Data excerpts
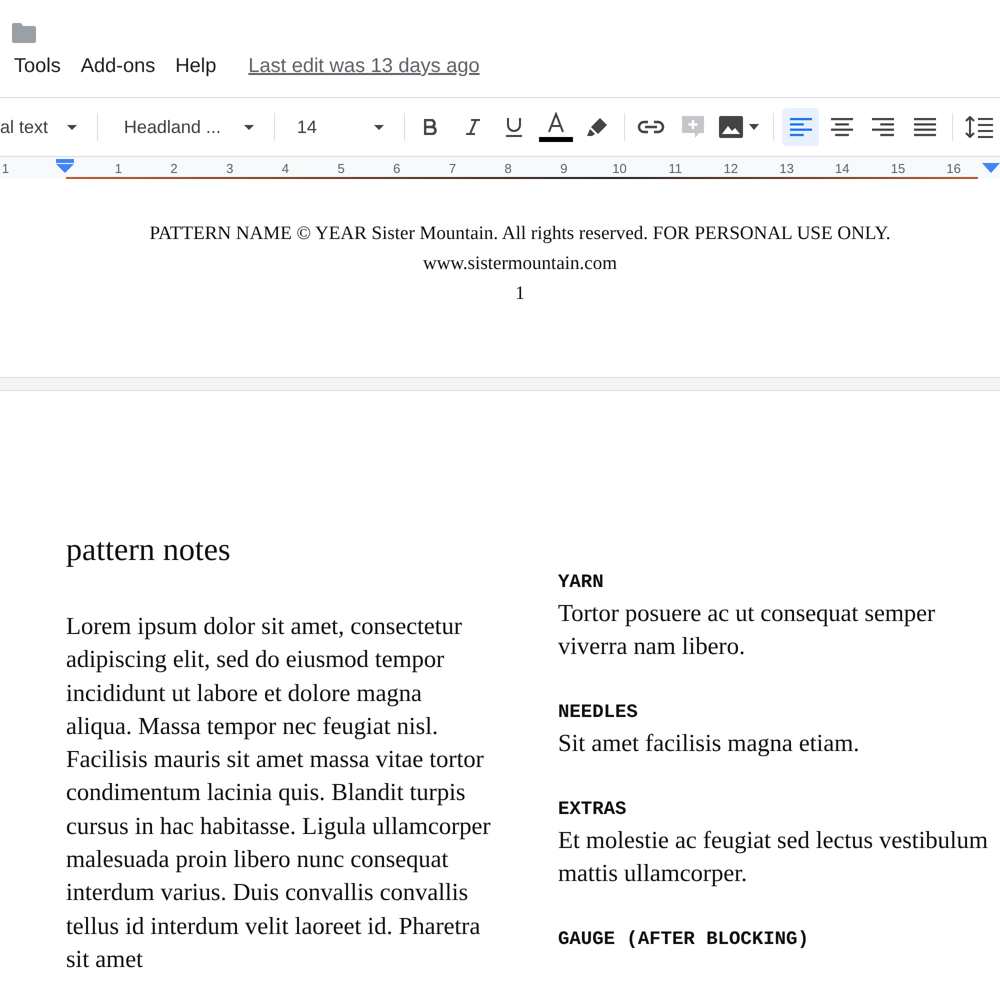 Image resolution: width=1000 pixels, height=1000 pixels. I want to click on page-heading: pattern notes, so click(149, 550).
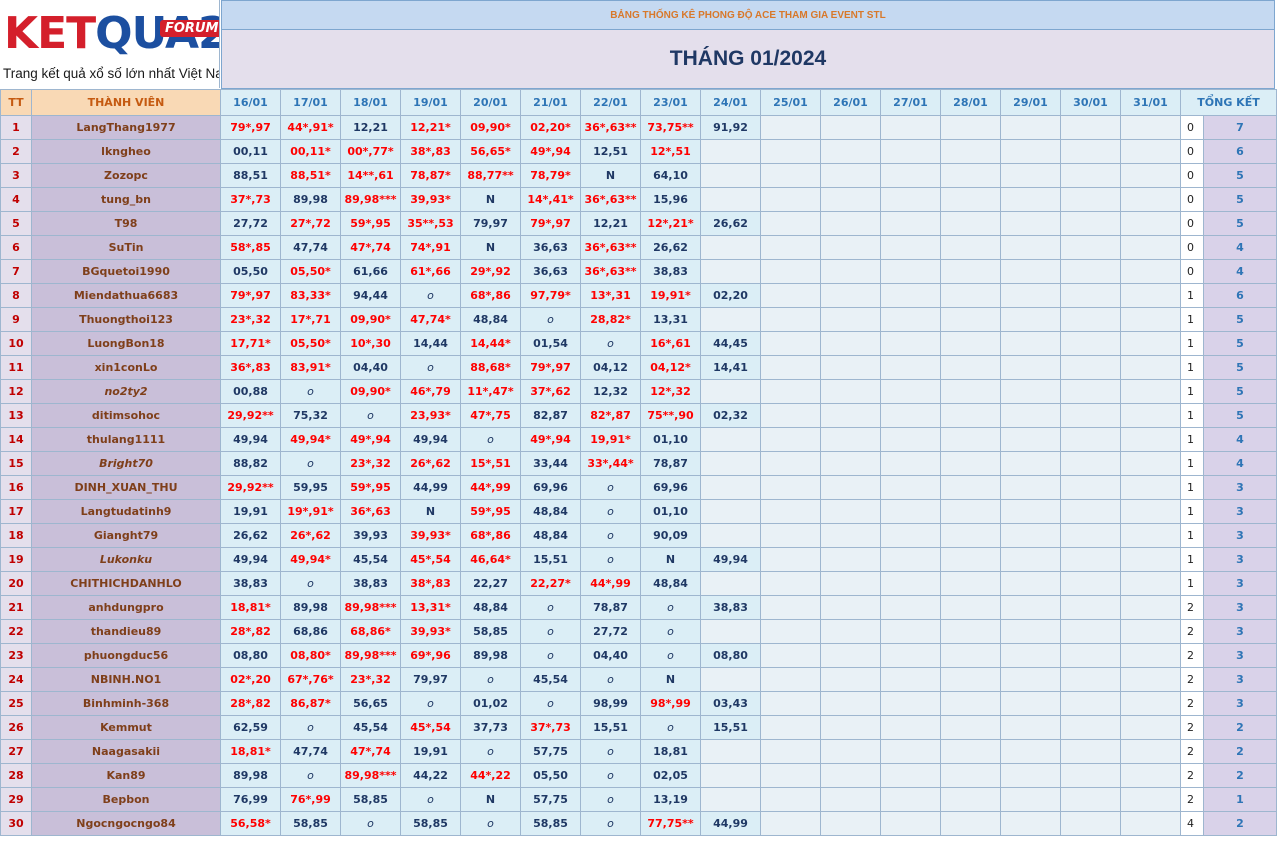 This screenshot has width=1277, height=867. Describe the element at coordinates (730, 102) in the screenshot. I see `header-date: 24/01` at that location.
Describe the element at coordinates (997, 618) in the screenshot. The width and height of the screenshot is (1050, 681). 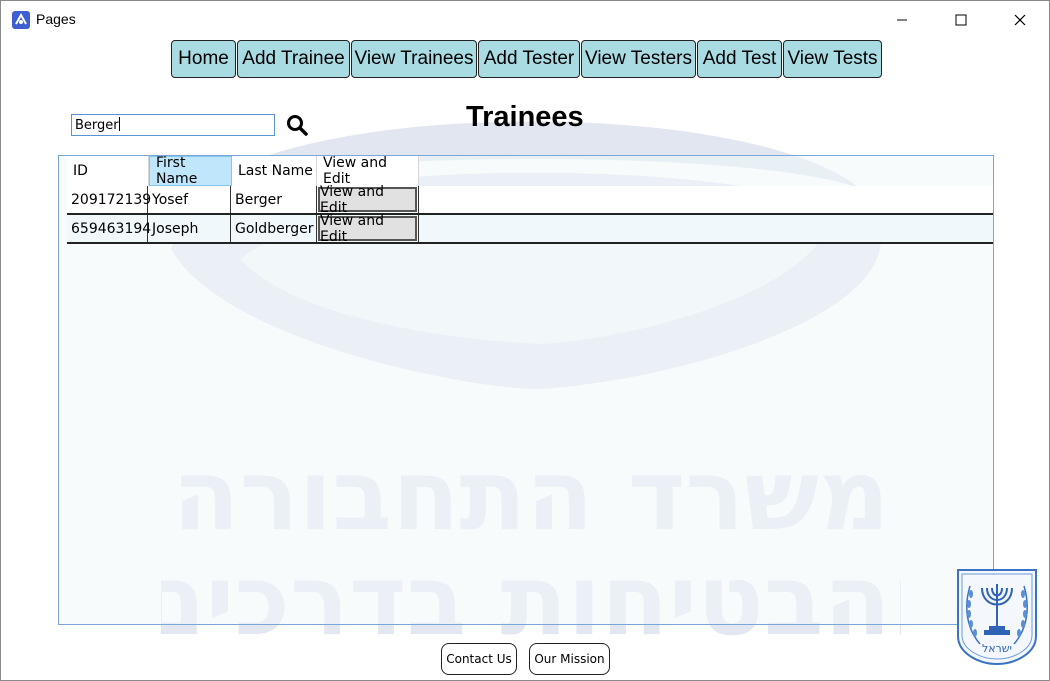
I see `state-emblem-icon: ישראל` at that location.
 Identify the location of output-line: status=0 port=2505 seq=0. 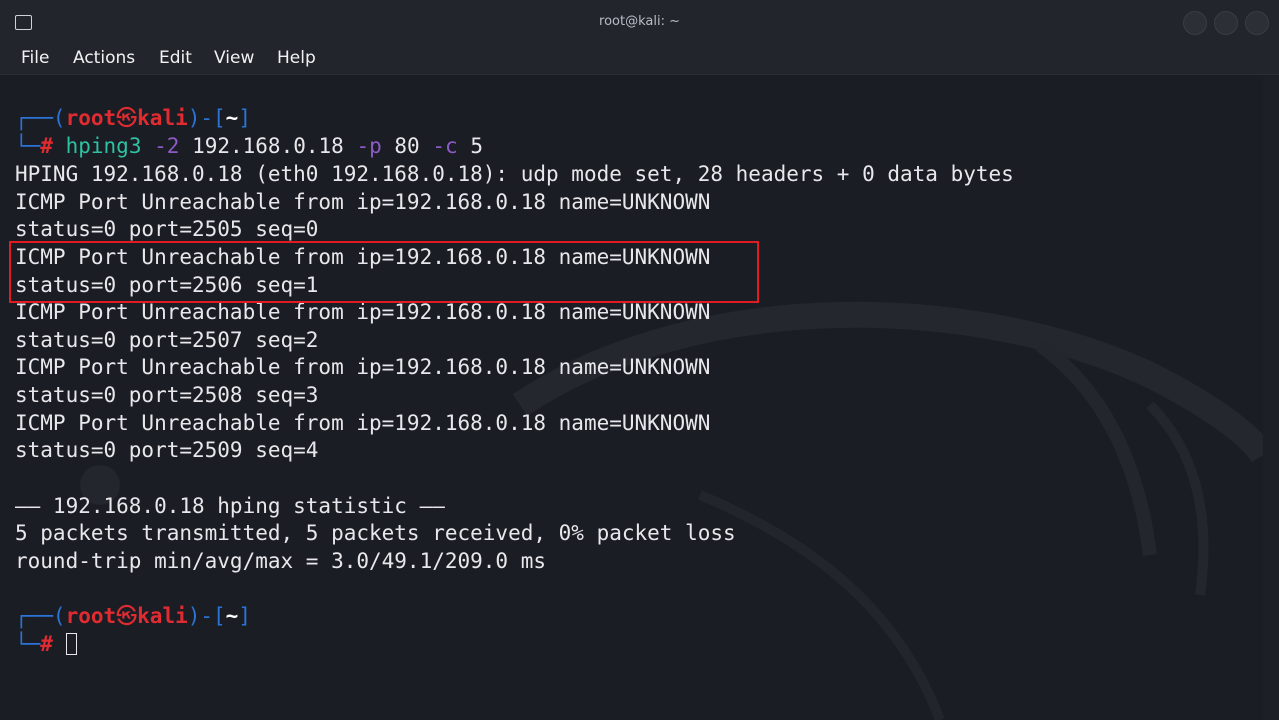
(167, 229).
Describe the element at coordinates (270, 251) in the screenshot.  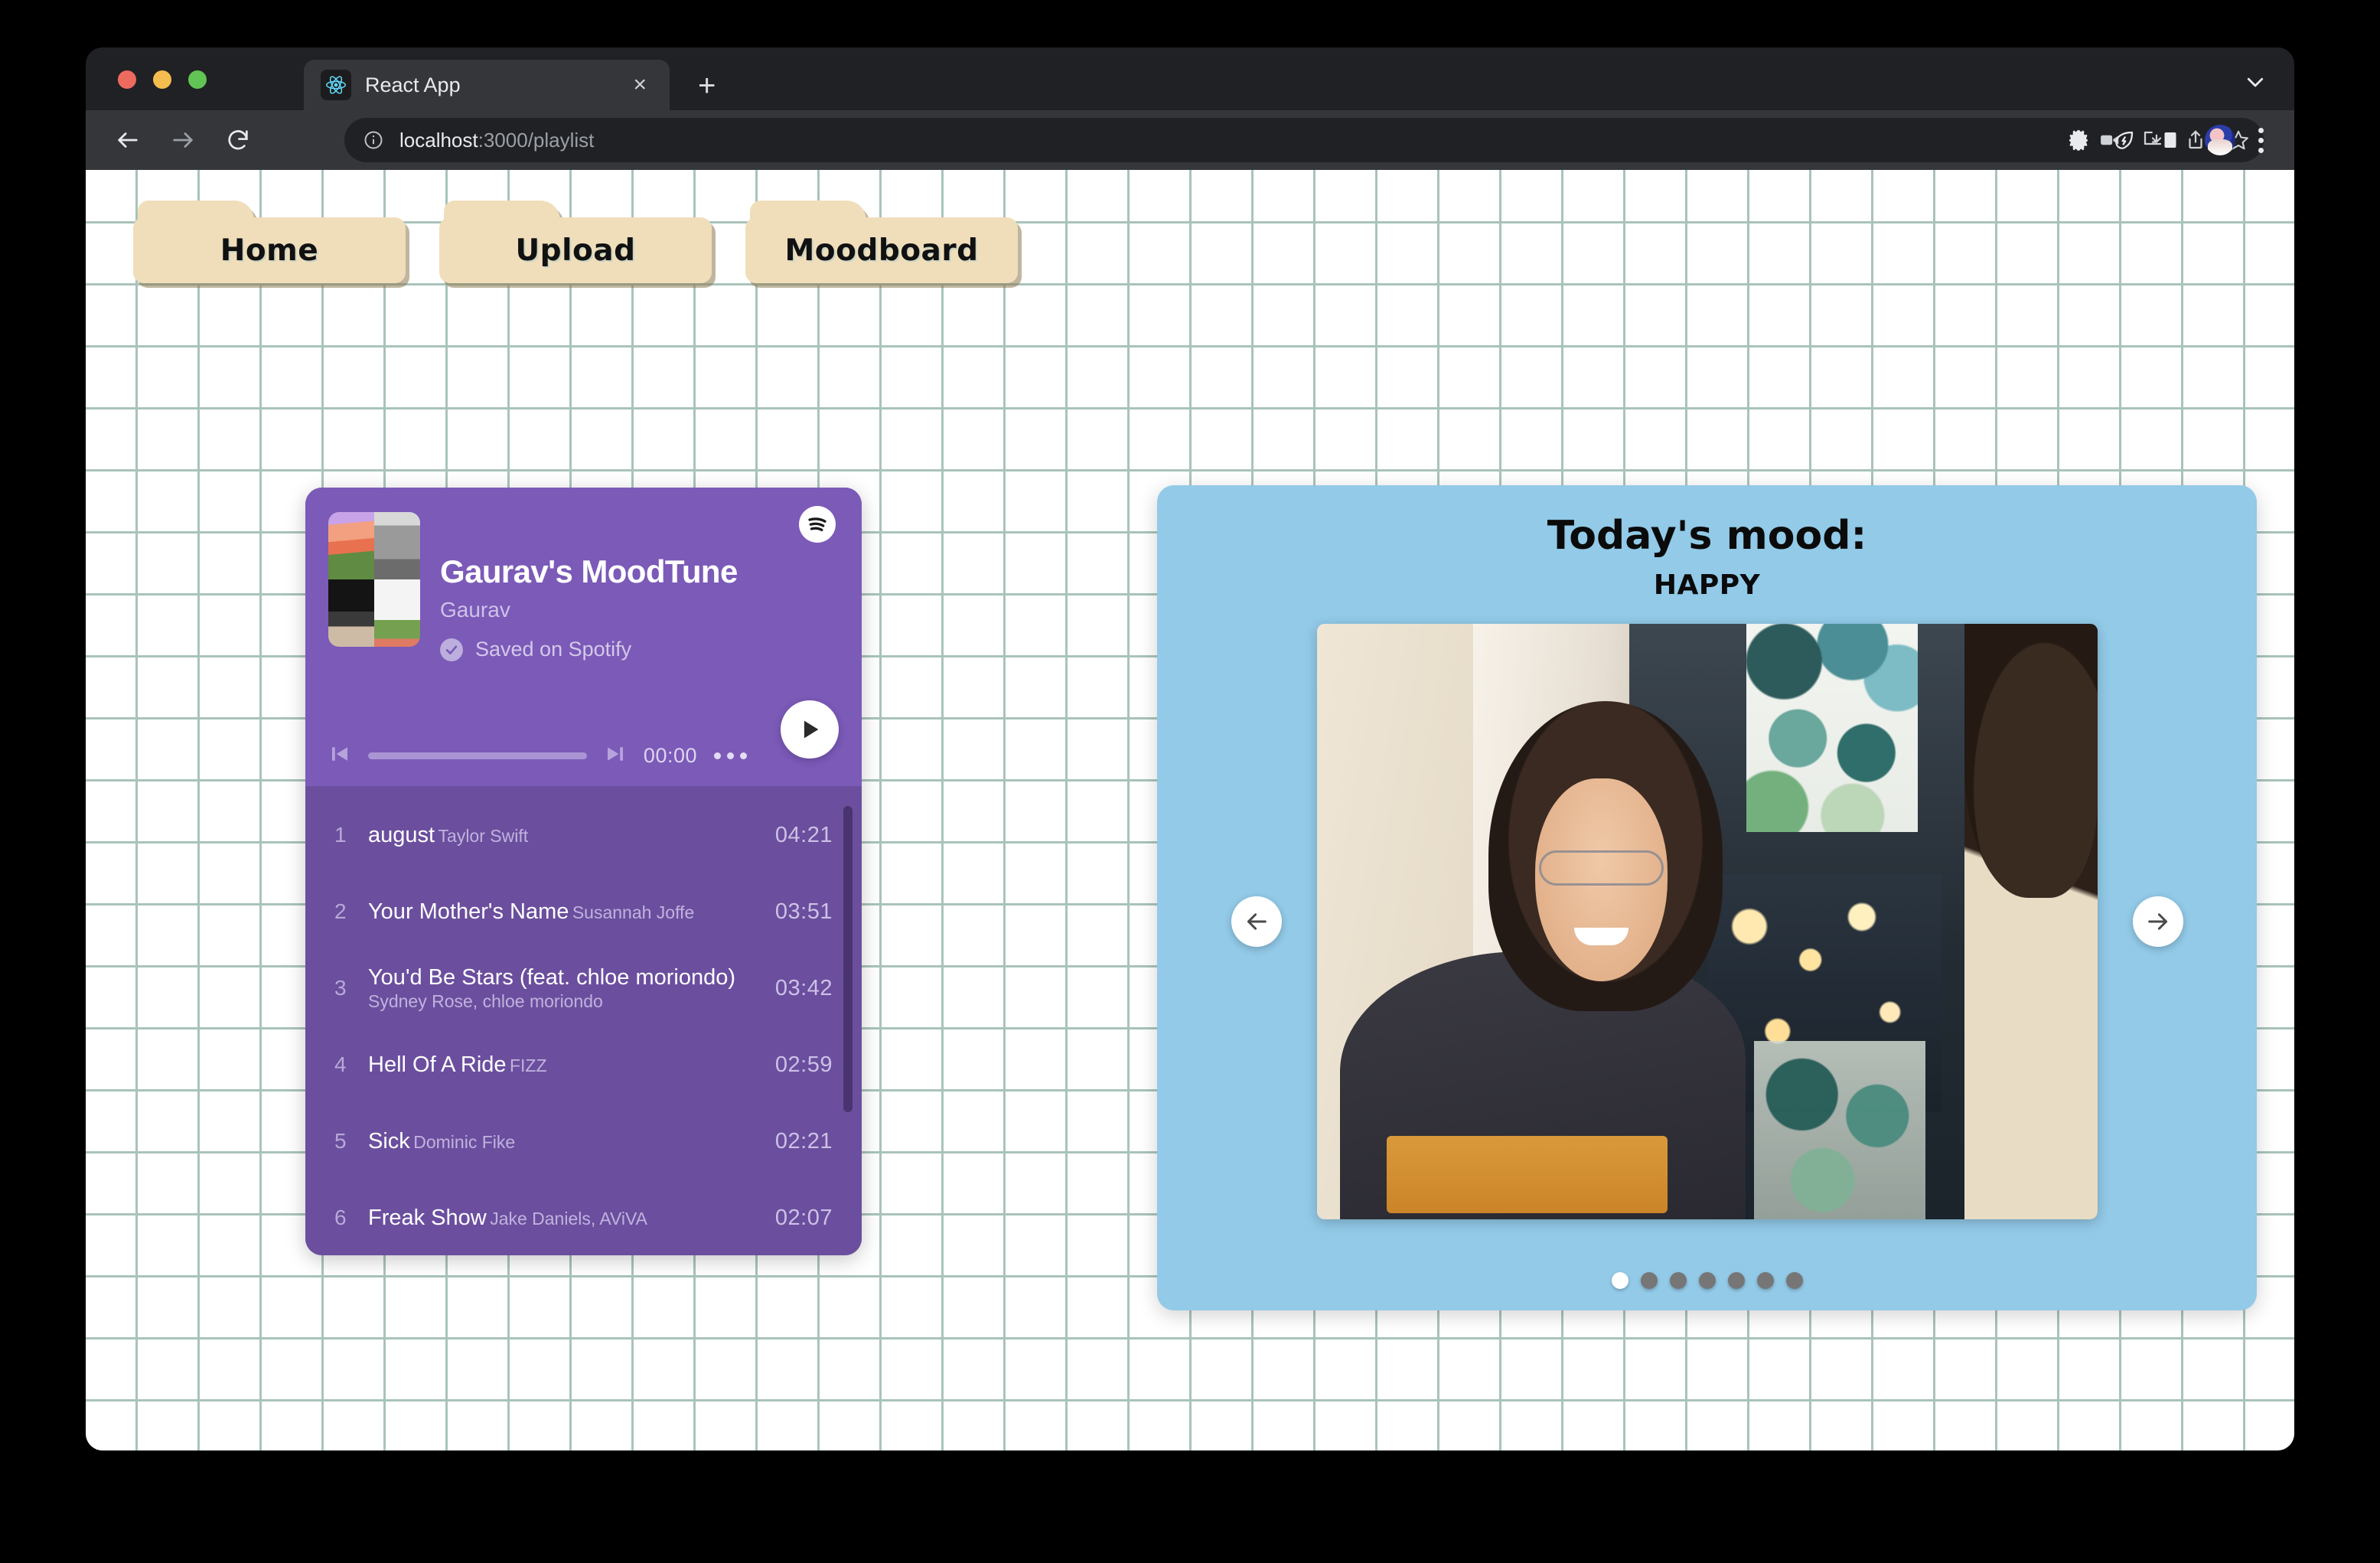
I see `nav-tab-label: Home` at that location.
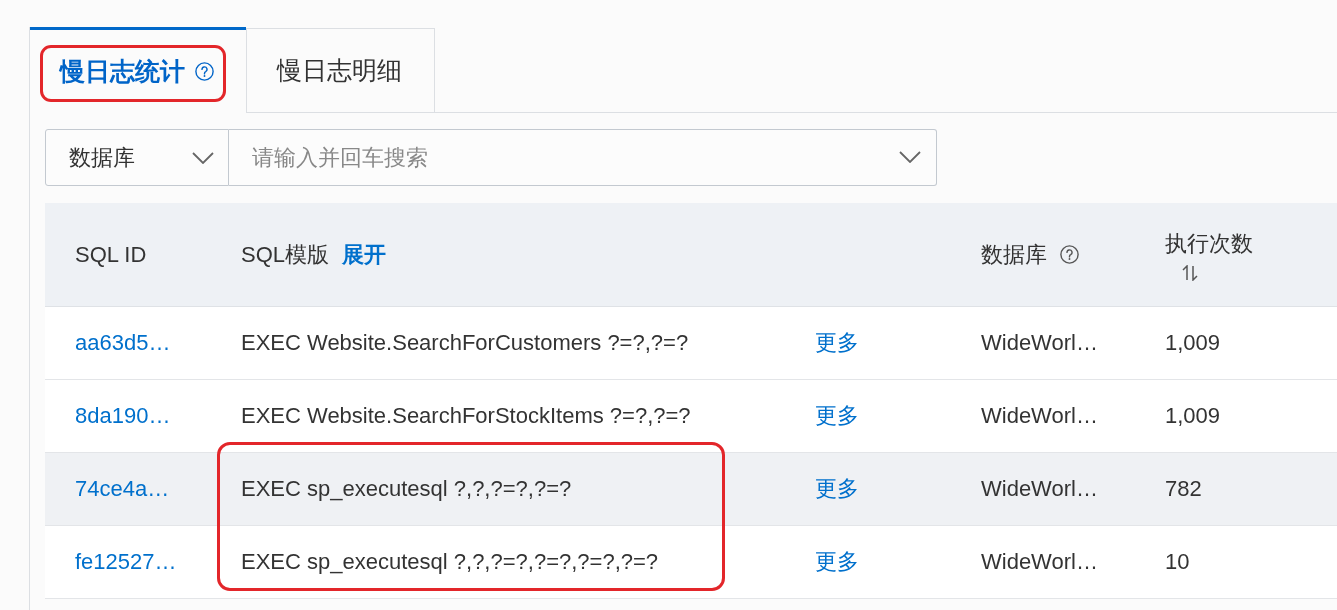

• _Task requirements_: Reproduce the lines above verbatim, from the line containing "Identify the location" through the final line. Omit the pictures from your reproduction.

• _Exercise output_:
 Identify the location of output-line: status=0 port=2505 seq=0. 
(167, 229).
Describe the element at coordinates (270, 251) in the screenshot.  
I see `nav-tab-label: Home` at that location.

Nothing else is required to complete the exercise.